**Exercise objective**
Your answer must consist of every line from the data below that includes the word "computer".

····················

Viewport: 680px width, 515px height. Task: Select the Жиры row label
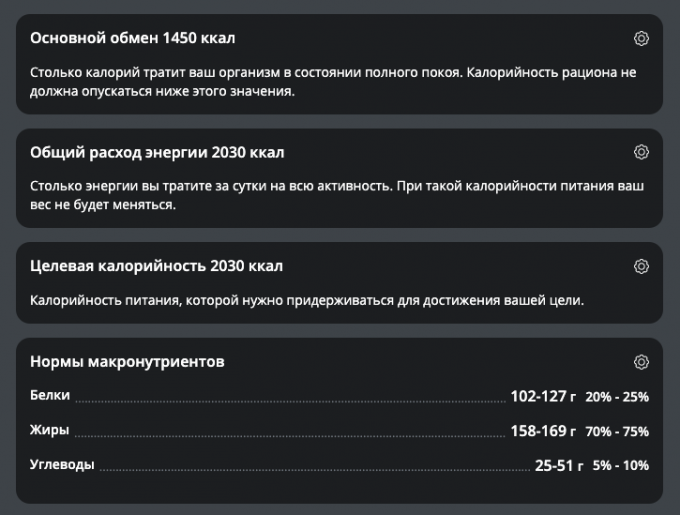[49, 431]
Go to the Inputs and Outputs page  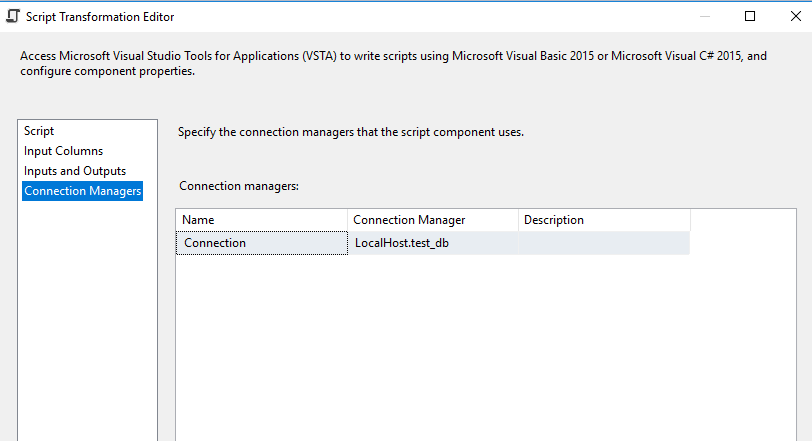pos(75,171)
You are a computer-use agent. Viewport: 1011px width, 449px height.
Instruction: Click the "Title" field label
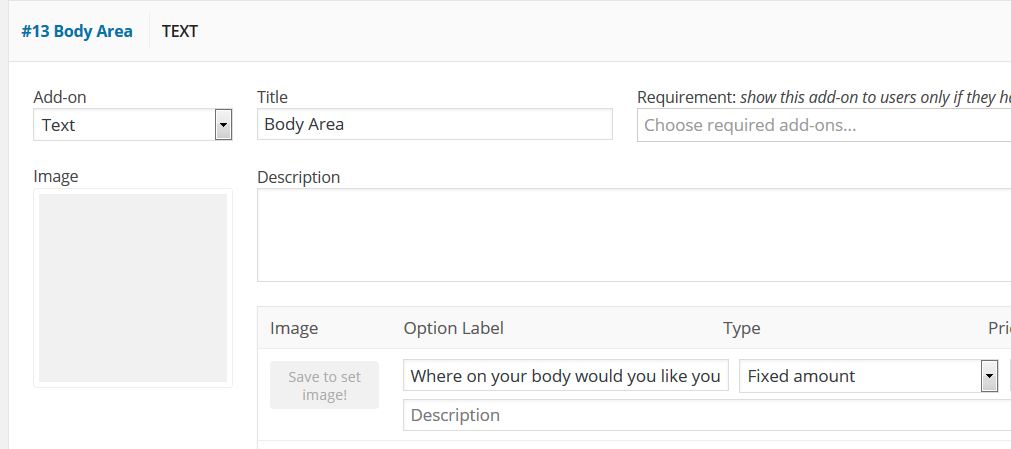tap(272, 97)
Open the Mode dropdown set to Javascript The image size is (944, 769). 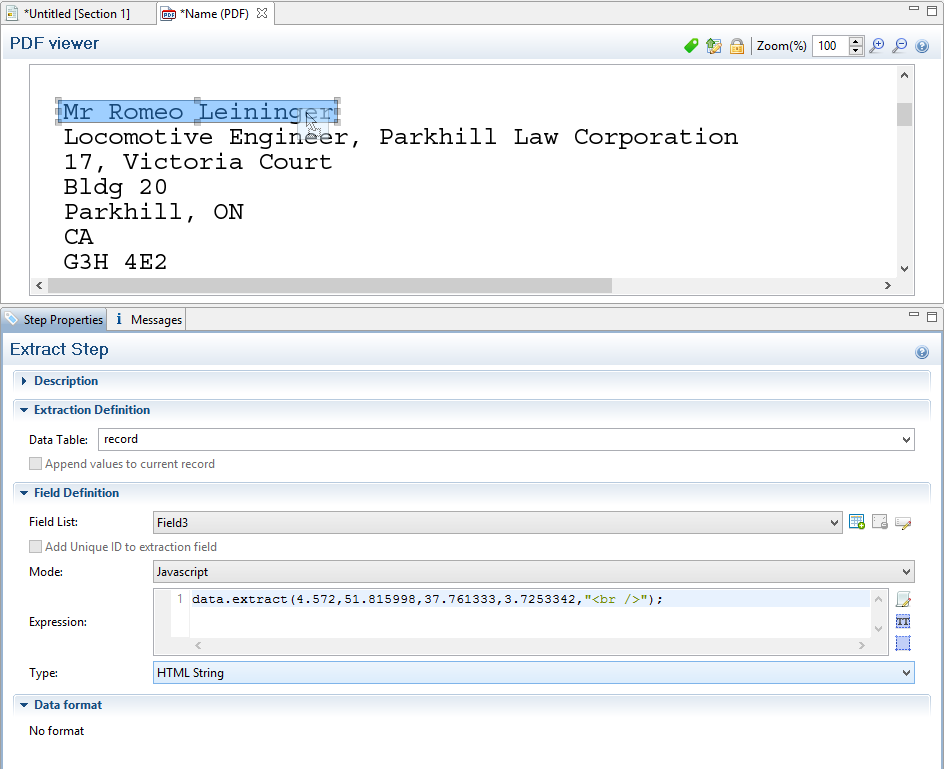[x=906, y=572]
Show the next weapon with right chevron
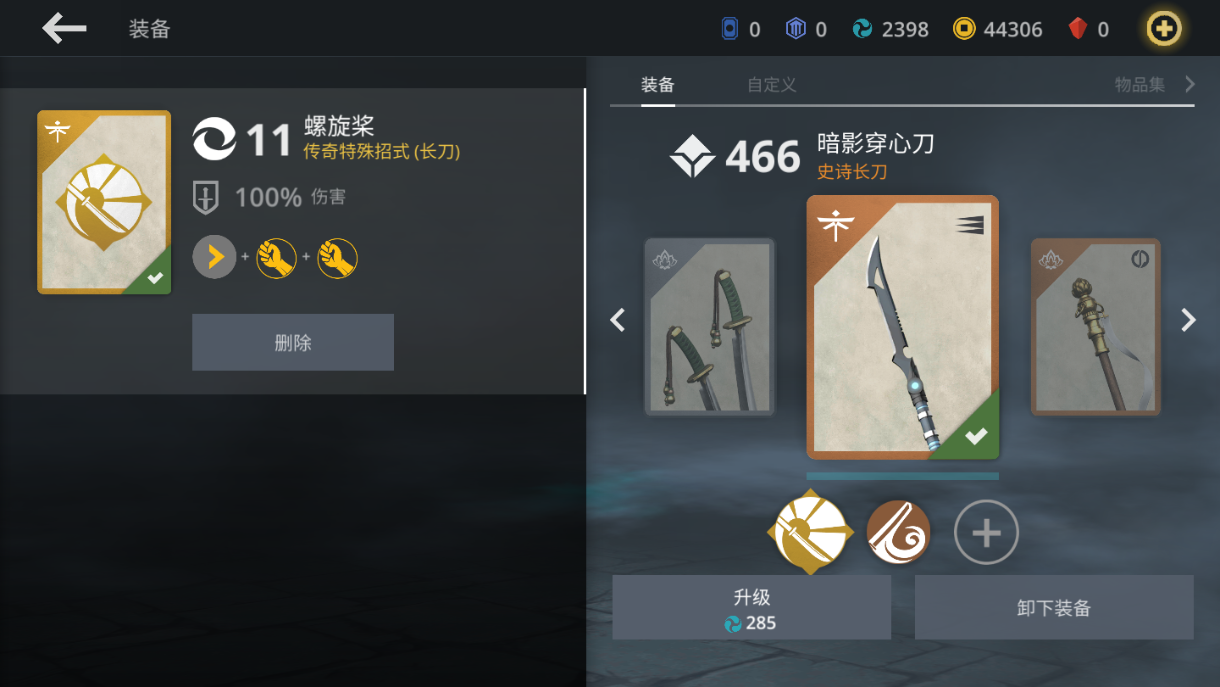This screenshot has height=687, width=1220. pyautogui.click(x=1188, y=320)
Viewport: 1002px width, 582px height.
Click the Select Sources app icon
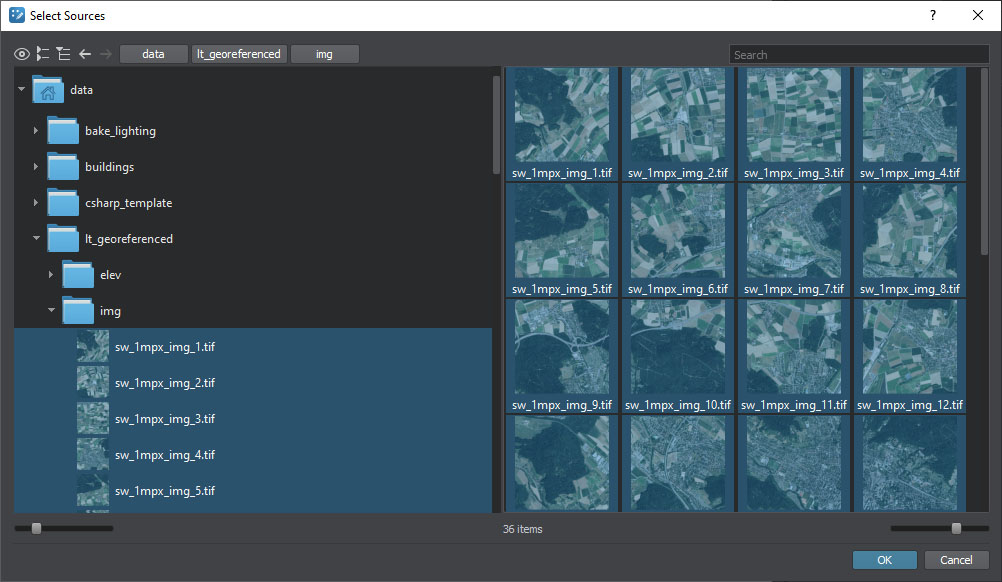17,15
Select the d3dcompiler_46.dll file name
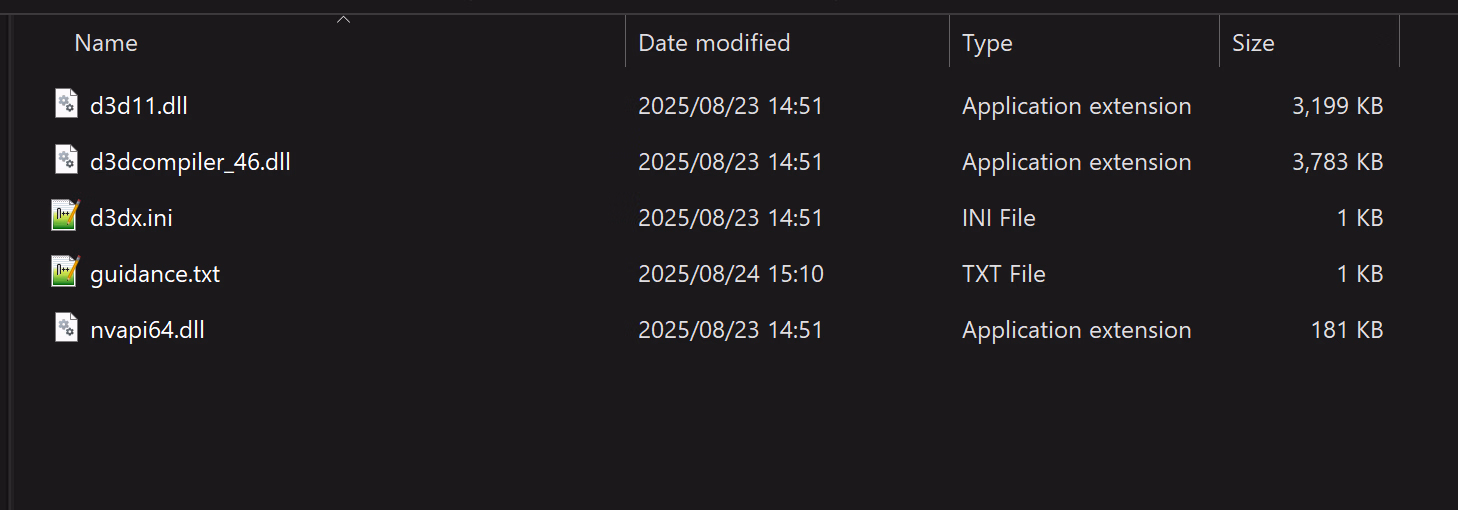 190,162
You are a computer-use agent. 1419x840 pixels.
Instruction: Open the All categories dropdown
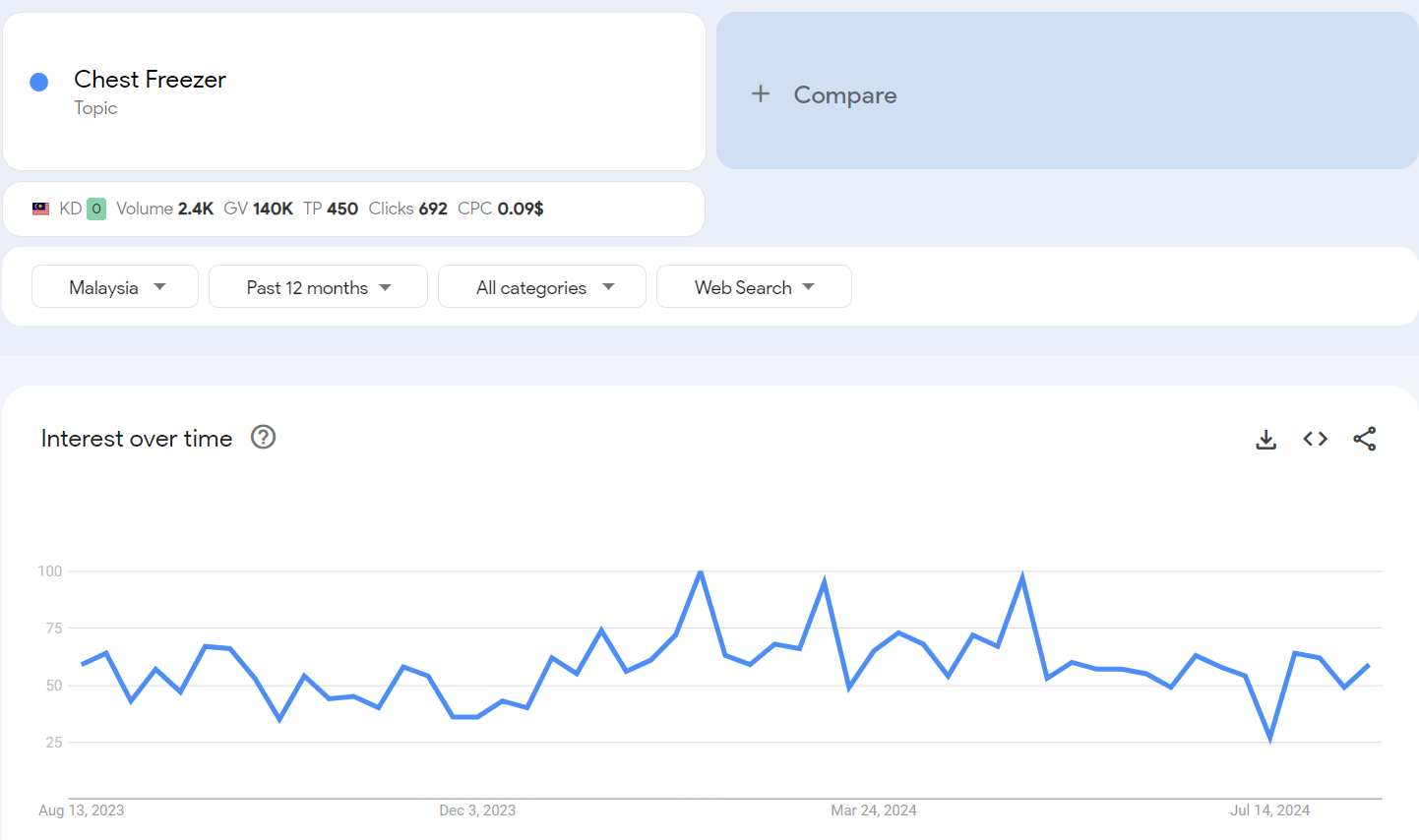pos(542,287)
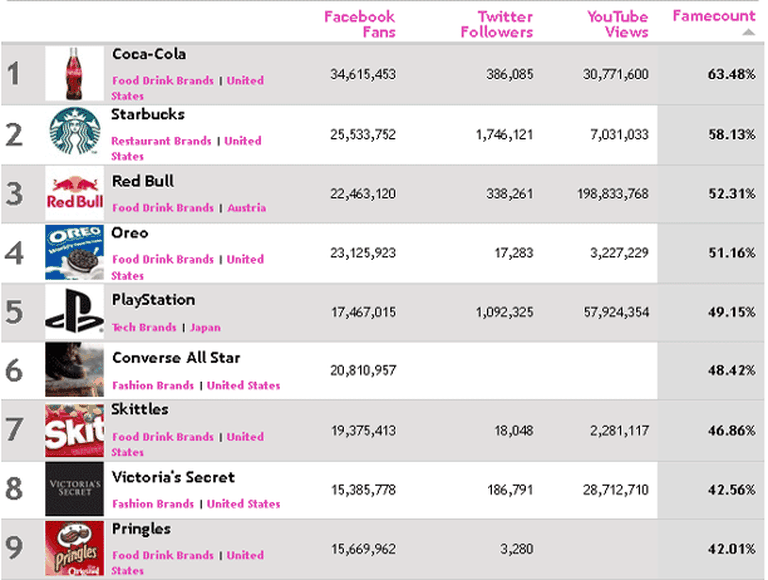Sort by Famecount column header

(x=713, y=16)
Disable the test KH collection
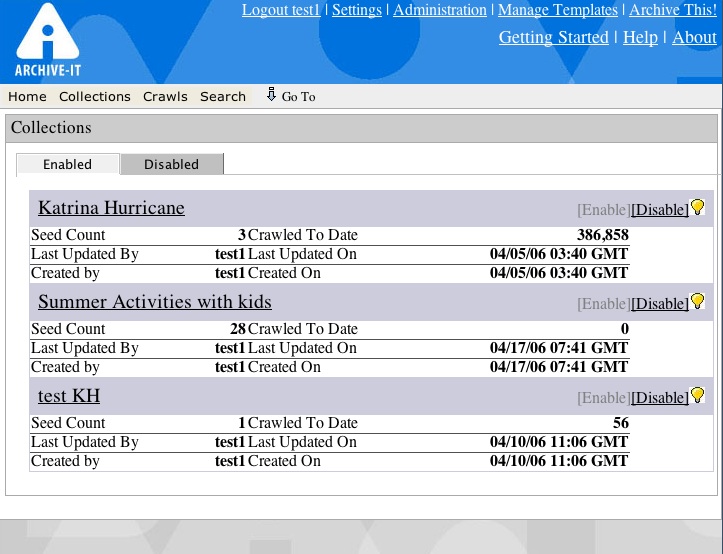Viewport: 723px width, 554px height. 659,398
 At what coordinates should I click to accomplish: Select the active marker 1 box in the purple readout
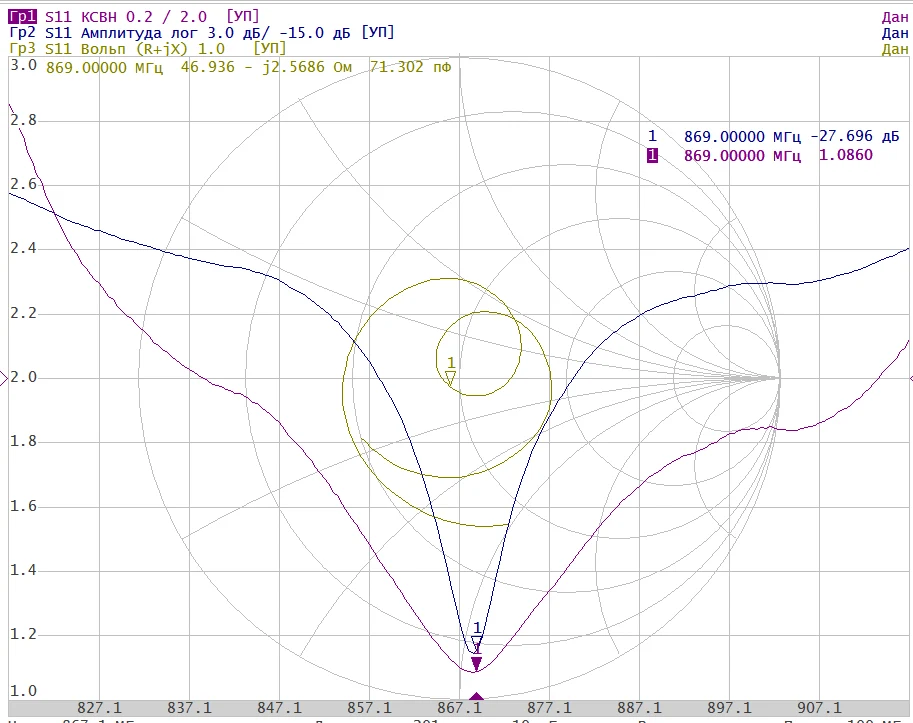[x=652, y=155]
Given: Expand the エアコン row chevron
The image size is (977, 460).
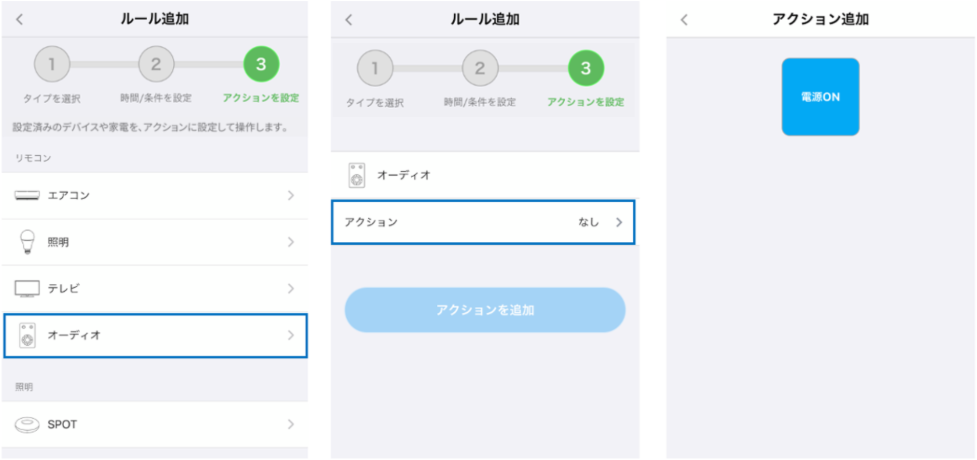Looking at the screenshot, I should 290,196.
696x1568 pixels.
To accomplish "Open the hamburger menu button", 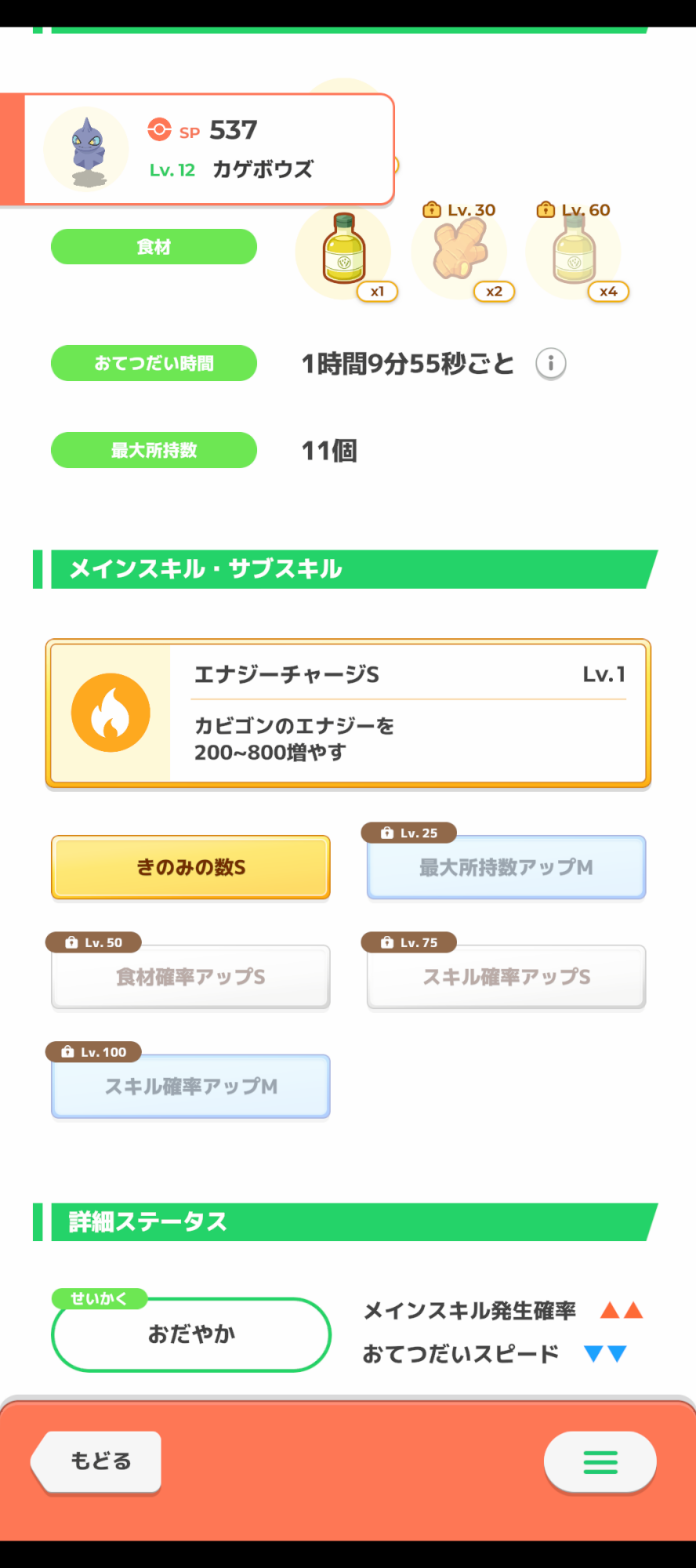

····················

**Exercise solution**
You are a computer-use agent. Viewport: 1011px width, 449px height.
You are a computer-use agent. 1419x840 pixels.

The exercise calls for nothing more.